EXTRACTED TEXT
=== Begin Enclosure ===
Hello again, dear readers, and welcome to the late-summer edition of the letters column. Along with so many of you, we're facing record-breaking heat, high humidity and a few natural disasters. All the more reason to seek refuge in our ongoing chat about health and medicine.

— Many of you continue to have questions about the novel coronavirus.

"If a sneeze can spread the virus, can exhaling also spread the virus?" a reader asked. "So many times I see people with their mask under their nose and want to say something, but do not because I do not want to get into a fight."

It's important to remember that we're still in the earliest stages of learning about the novel coronavirus. Emerging research suggests that, in addition to respiratory droplets from a cough or a sneeze, the virus may also be present in the microdroplets expelled during breathing and speech. What isn't yet clear is whether or not these are a major source of infection. We will keep an eye on that research and update any new findings.

When it comes to wearing a mask, you're correct on two points. First, the mask should indeed cover both the nose and the mouth. It should also have a snug fit around the perimeter. And we think you're wise not to comment on how someone else wears his or her mask. Unfortunately, this practice, which we engage in to protect each other, has become a hot-button issue. Better to move at least 6 feet away from that individual and go about your day.

— And speaking of transmission: "Why aren't belching and expectorating mentioned as vehicles for spreading the coronavirus?" a reader asked. "If I can smell the belched air, surely it's possible for the virus to be suspended in it." The act of spitting or emitting a large and sustained belch can send respiratory droplets into the air. Although it's possible that these can spread the virus, they are not known to be a major means of transmission.
=== End Enclosure ===
WORK INSTRUCTIONS
(a) In the coronavirus letters column, how far should you move away from someone who wears a mask improperly?
(b) Carry on the coronavirus letters column from the point where it stops.

SUPPLIED INFORMATION
=== Begin Enclosure ===
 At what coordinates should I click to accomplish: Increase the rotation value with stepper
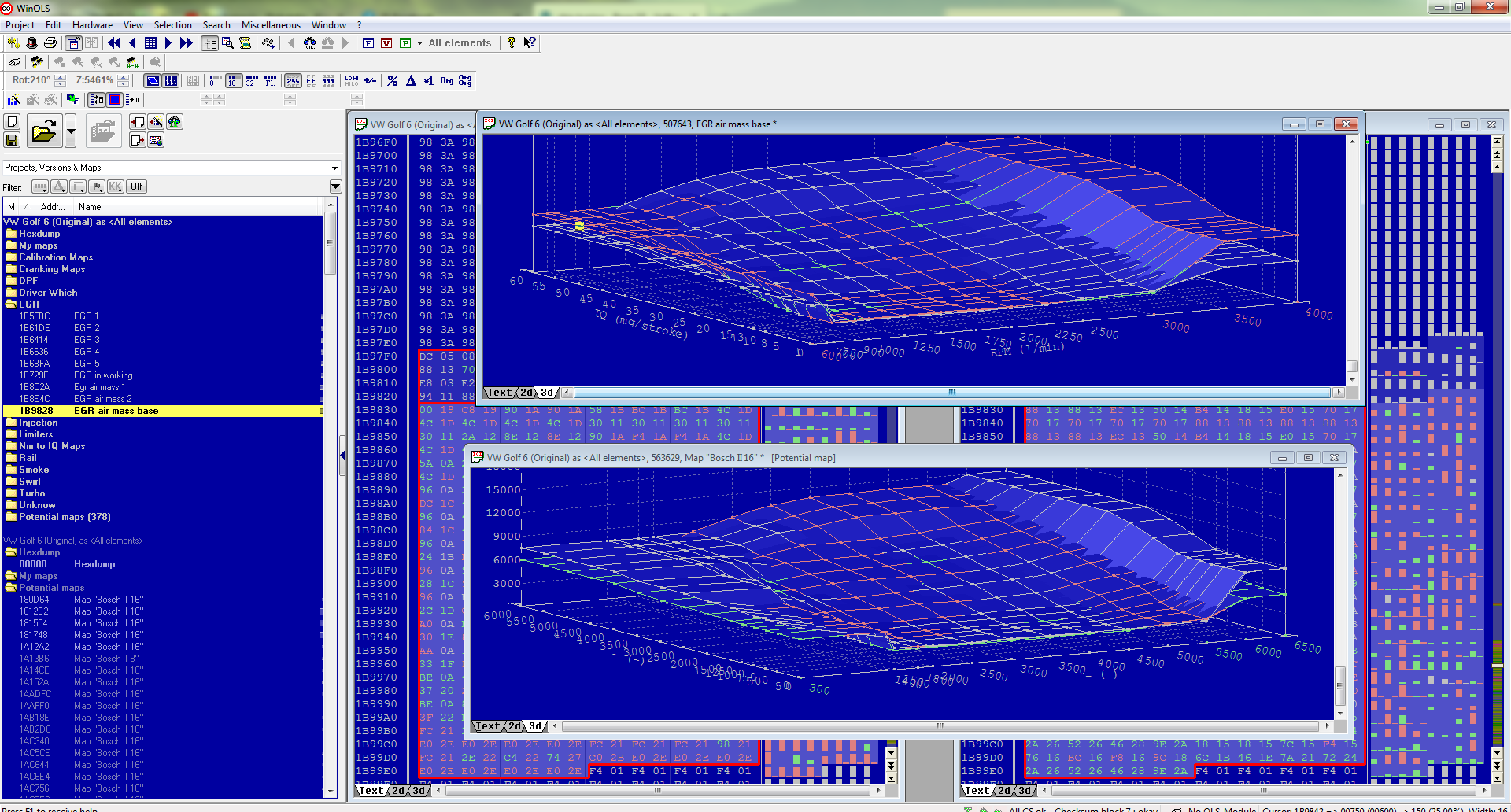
=== End Enclosure ===
ANSWERS
(a) At least 6 feet away.

(b)
— A reader who recently survived COVID-19 wrote to ask about the likelihood of becoming infected again. "I contracted COVID-19 on July 1, became ill and tested negative on July 21," he wrote. "My symptoms were coughing, muscle aches and fatigue. Pneumonia ensued for two weeks. I then tested positive for antibodies on July 23. How concerned should I be about contracting it again?"

Unfortunately, the answer isn't clear yet. Researchers in Hong Kong recently identified what appears to be the first known case of reinfection 4 1/2 months after a patient's initial illness. This reinfection, with a slightly different strain of the virus, occurred when the young man traveled to Spain. Genomic testing revealed differences in the two variants of the virus, which researchers say proves this is indeed a reinfection rather than prolonged viral shedding. The young man had no symptoms, and researchers believe existing antibodies helped his immune system fight off the second infection. Still, the wisest course is to continue practicing all precautions to protect yourself and those around you.